Torkkelinmäki (Finnish), Torkelsbacken (Swedish) is a central neighborhood of Kallio, Helsinki, Finland. Its boundaries are Hämeentie on the east, Helsinginkatu on the north, Kaarlenkatu on the west and Viides linja on the south. Like elsewhere in Kallio, the area's apartments are small, for the most part consisting of one or two rooms.

There are more inhabitants in this small city quarter than in many small cities (7,172 as of 1 January 2015) and the quarter provides employment to 1,225 people (as of 31 December 2013). The population density -  - is Finland's largest and in the same class as that of Manhattan. The quarter's border streets, Hämeentie, Helsinginkatu and Kaarlenkatu are densely lined with tall apartment buildings. The neighbourhood  offers good cafés and restaurants to residents and visitors.

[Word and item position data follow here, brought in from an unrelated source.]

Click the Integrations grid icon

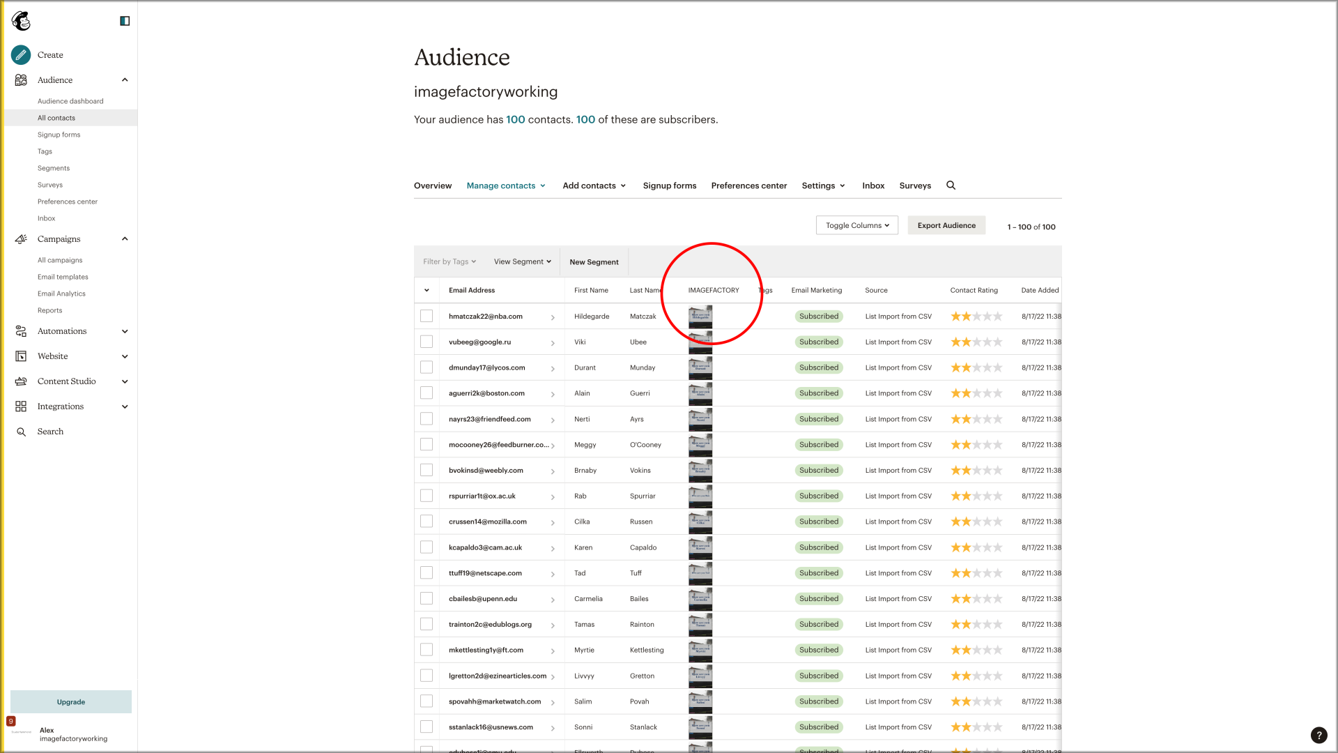pyautogui.click(x=21, y=406)
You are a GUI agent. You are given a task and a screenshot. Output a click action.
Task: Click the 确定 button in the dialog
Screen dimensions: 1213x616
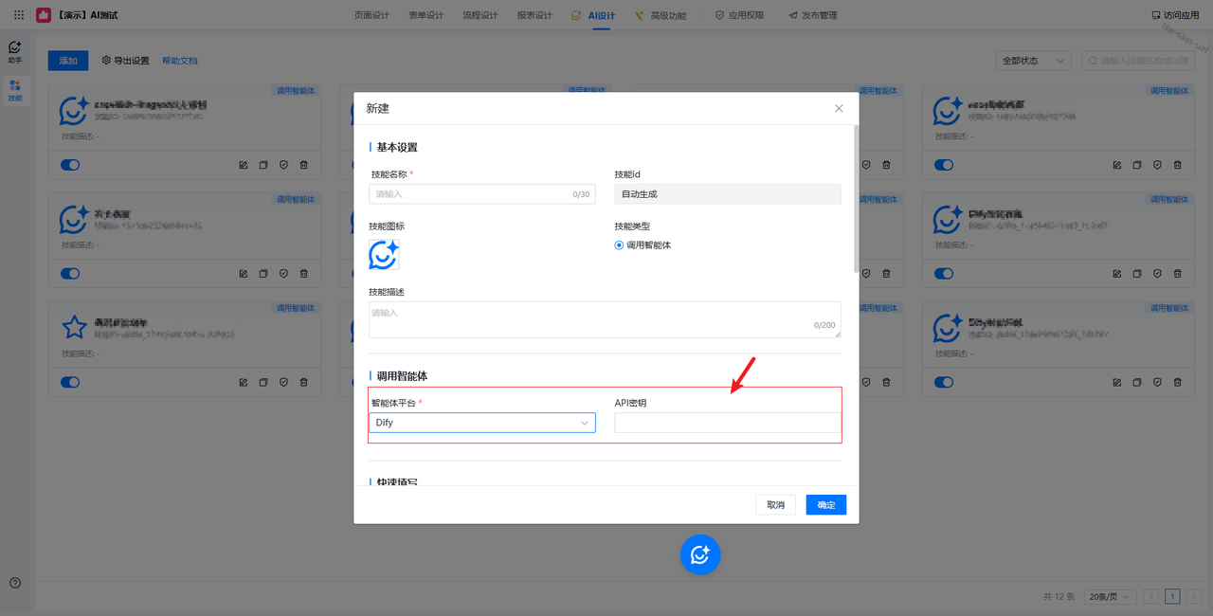[826, 505]
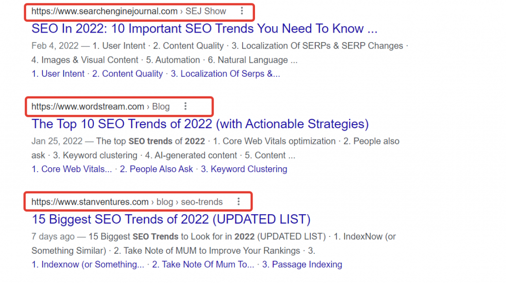506x283 pixels.
Task: Click the three-dot menu beside wordstream.com
Action: pos(185,106)
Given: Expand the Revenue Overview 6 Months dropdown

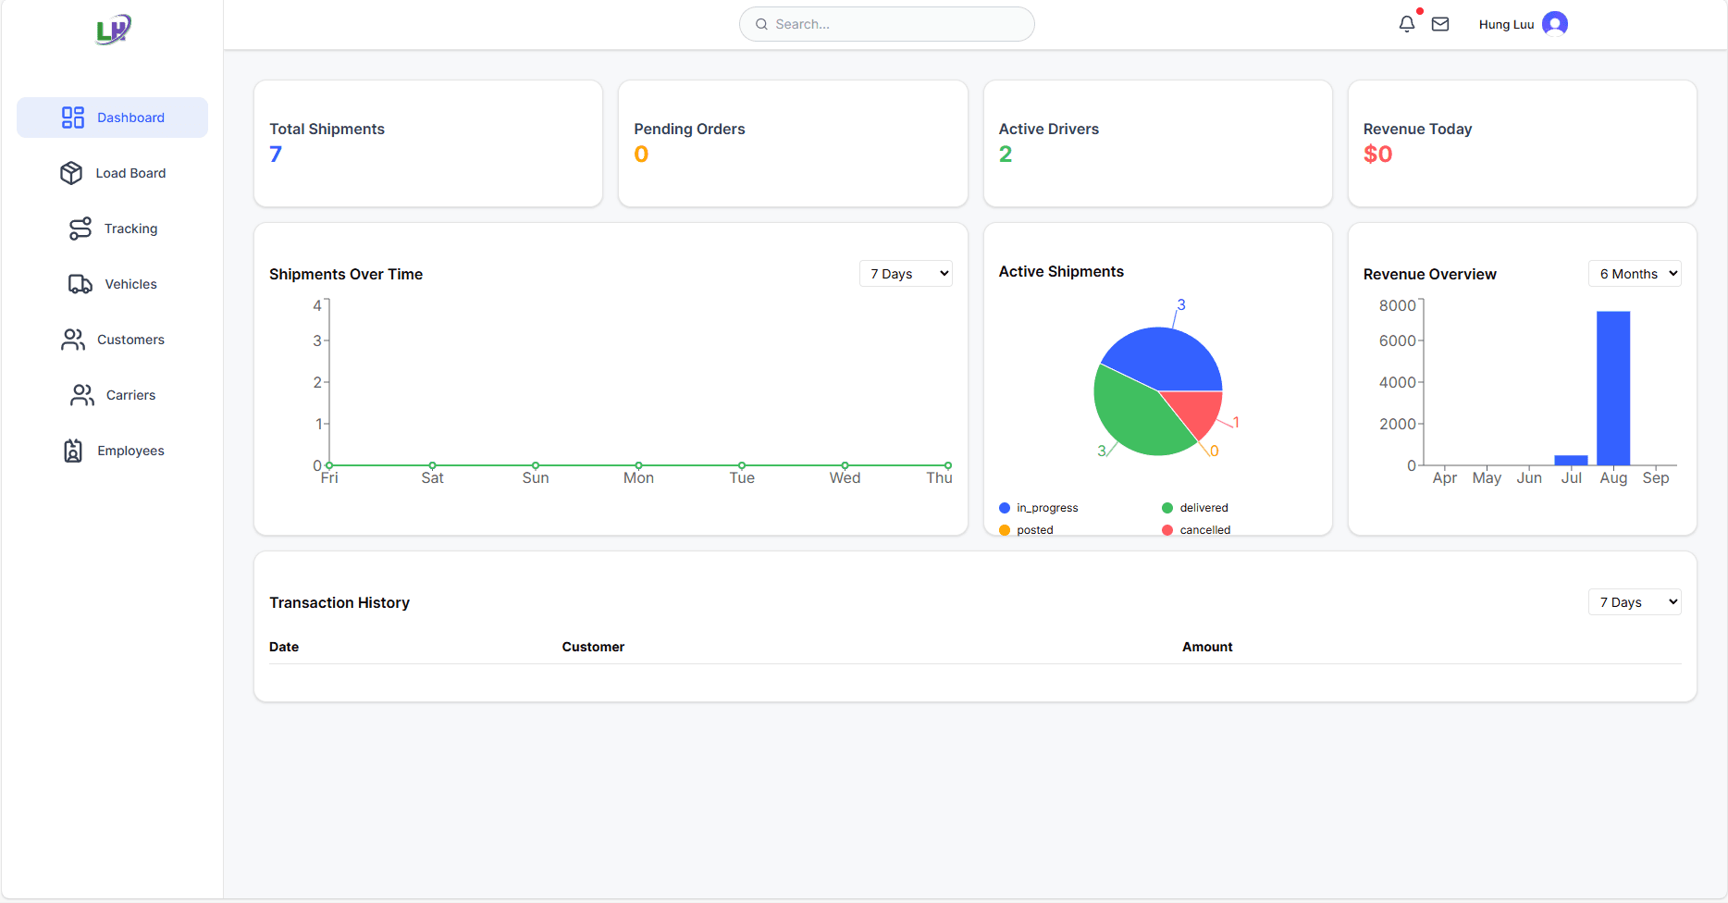Looking at the screenshot, I should [x=1635, y=274].
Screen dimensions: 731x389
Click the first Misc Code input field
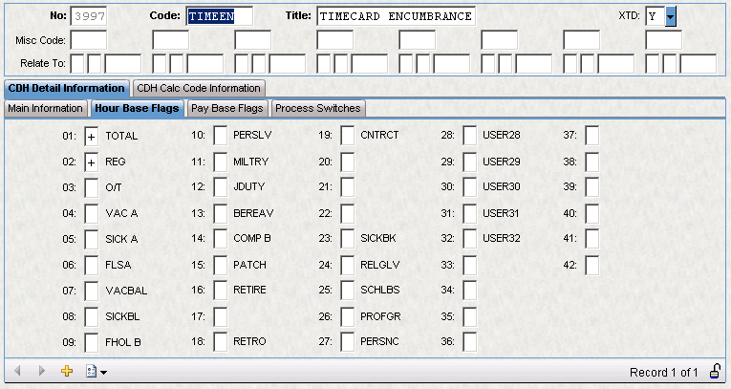89,40
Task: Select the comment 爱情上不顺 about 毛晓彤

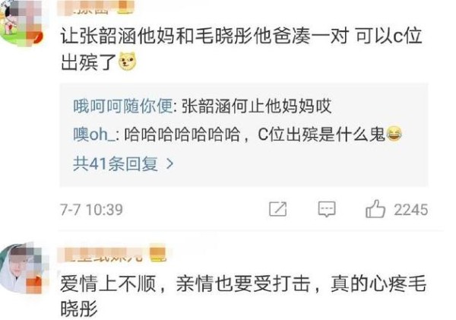Action: (243, 296)
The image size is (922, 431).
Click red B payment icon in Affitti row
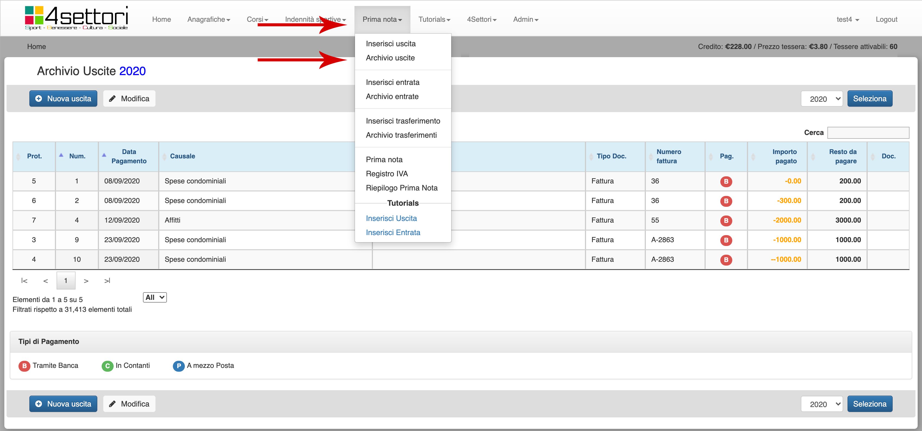pyautogui.click(x=726, y=220)
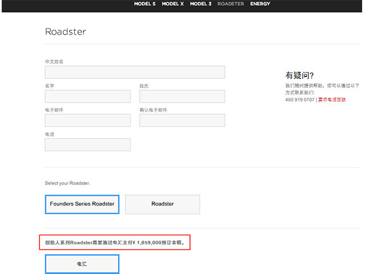Image resolution: width=365 pixels, height=274 pixels.
Task: Click the red-bordered ¥1,659,000 deposit notice
Action: click(115, 243)
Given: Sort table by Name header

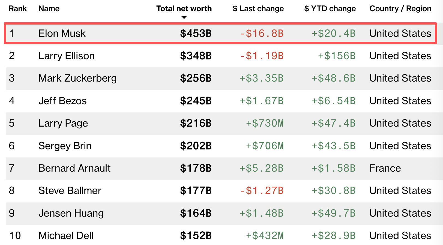Looking at the screenshot, I should pos(49,9).
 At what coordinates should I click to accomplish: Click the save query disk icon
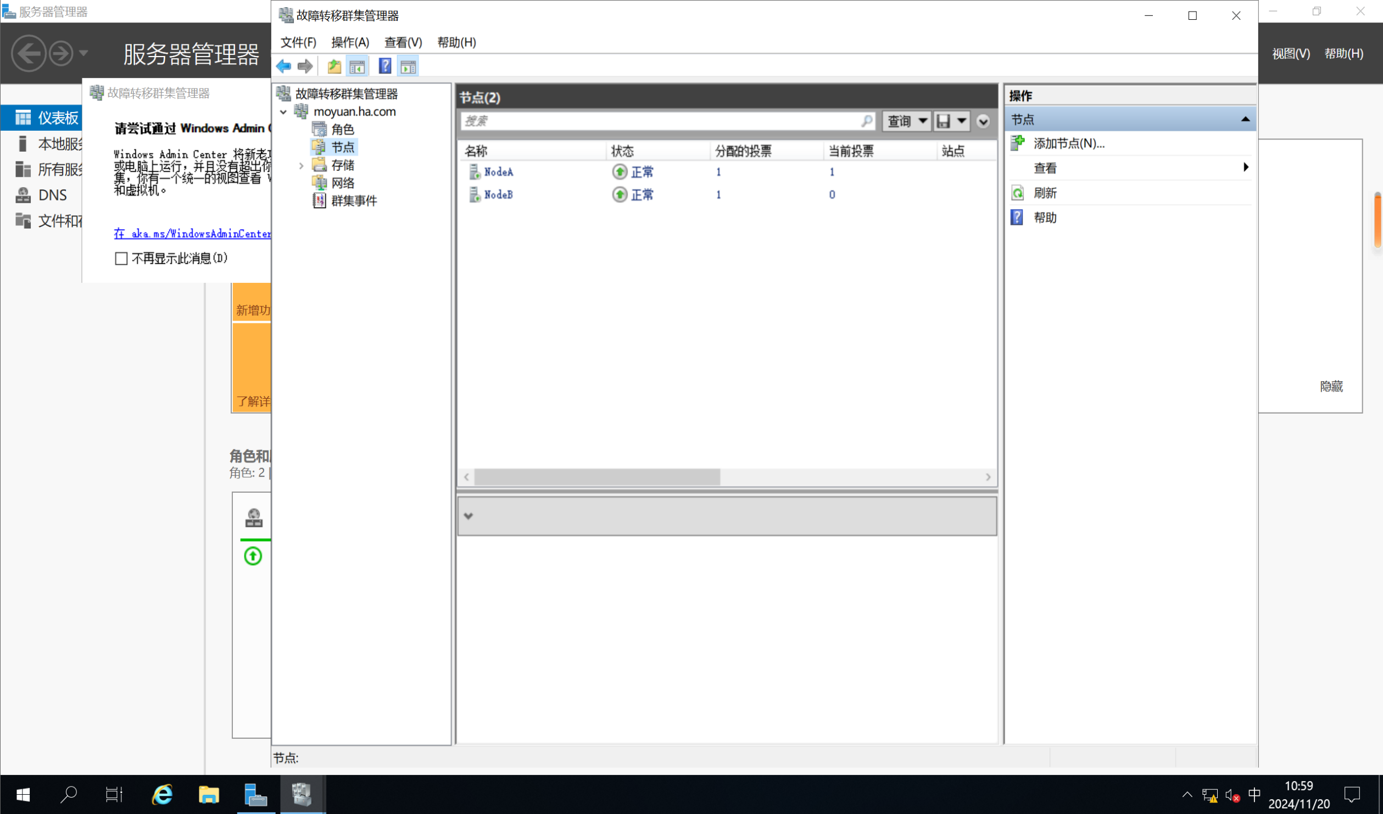pos(944,121)
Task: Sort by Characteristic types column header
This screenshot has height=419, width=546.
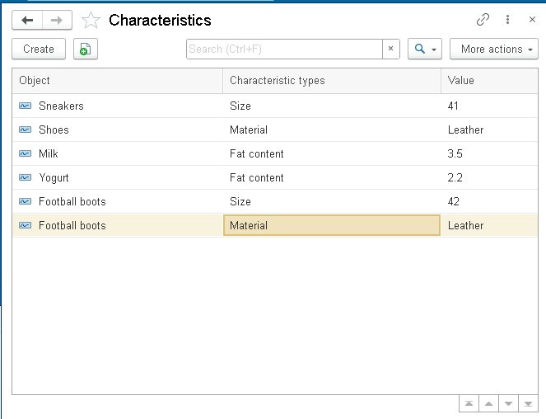Action: (x=331, y=81)
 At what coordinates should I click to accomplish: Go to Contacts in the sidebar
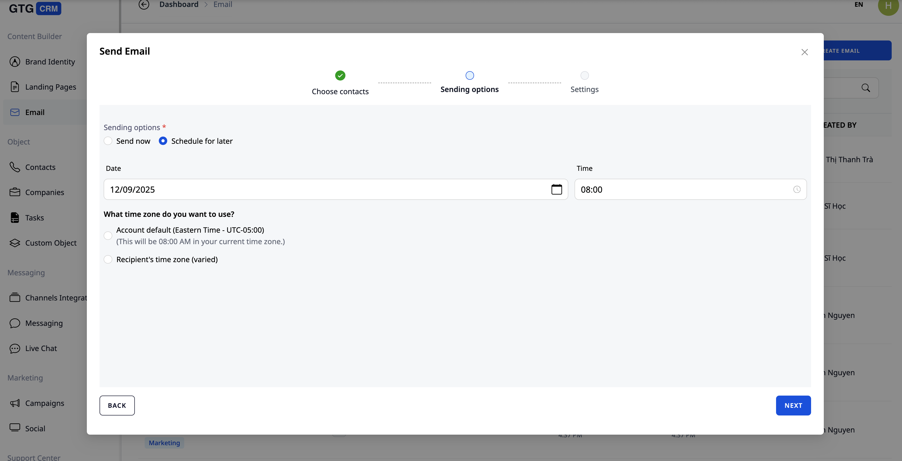point(40,167)
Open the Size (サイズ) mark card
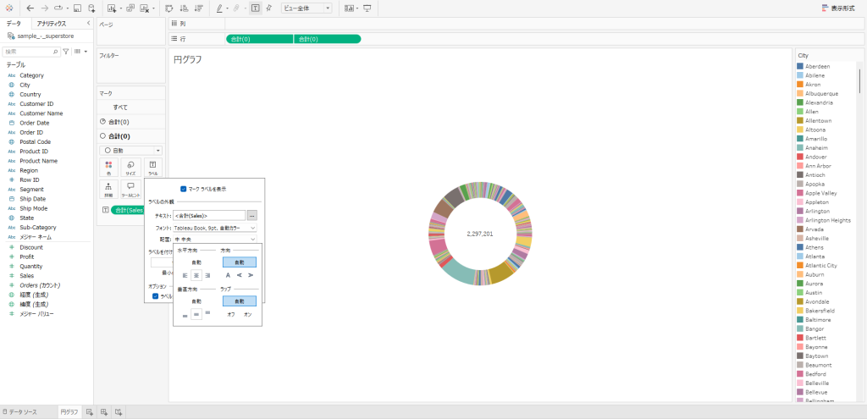Screen dimensions: 867x419 click(130, 167)
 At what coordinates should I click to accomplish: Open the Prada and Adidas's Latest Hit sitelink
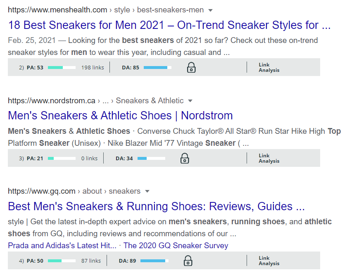62,245
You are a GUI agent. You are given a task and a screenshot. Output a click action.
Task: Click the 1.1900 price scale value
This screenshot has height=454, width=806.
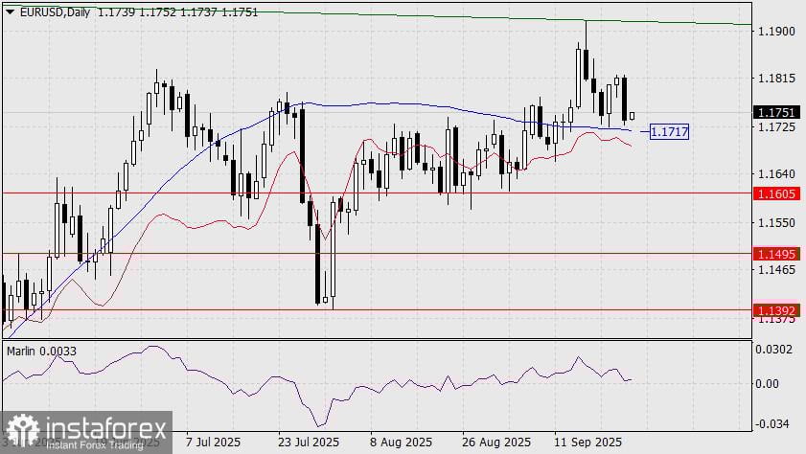point(776,32)
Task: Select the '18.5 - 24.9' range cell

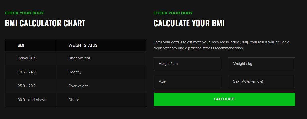Action: coord(26,72)
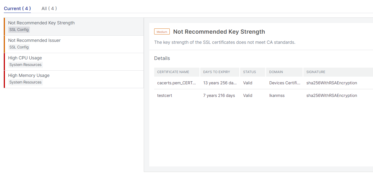Click the System Resources tag under High Memory Usage

25,82
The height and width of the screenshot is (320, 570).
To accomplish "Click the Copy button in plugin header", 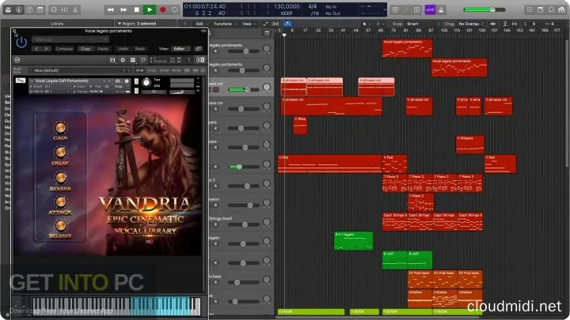I will pos(85,48).
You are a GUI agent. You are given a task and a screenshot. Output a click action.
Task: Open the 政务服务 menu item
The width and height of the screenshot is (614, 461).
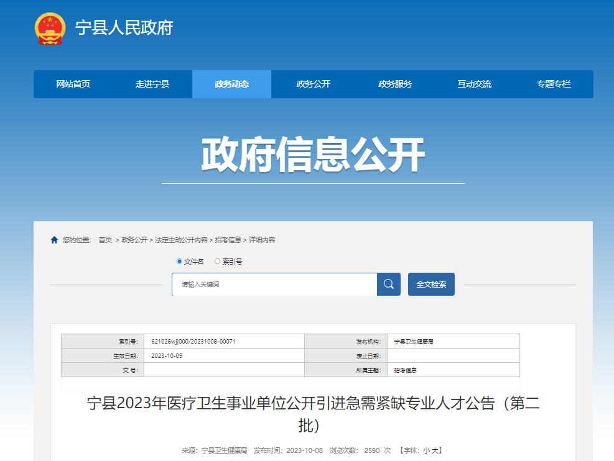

The centre of Torkkelinmäki is different from the surrounding areas of the city, it is rather compact and picturesque. It was built in 1926-28 Nordic Classicism style with large gardens and parks, the streets are narrow and curved, and the buildings are usually located in the centre of their lot.

Torkkelinmäki transport links are excellent most times of the day, although no public transport lines run through its streets. Sörnäinen metro station is located in the northeast corner of the area and Hakaniemi in the opposite direction. Most bus lines going to northern and north-eastern parts of Helsinki and the capital region run along the eastern border street. Also, majority of the Helsinki tram lines have their routes along the border streets of this neighbourhood. There are also Helsinki City Bikes stations at each of the four corners of the area.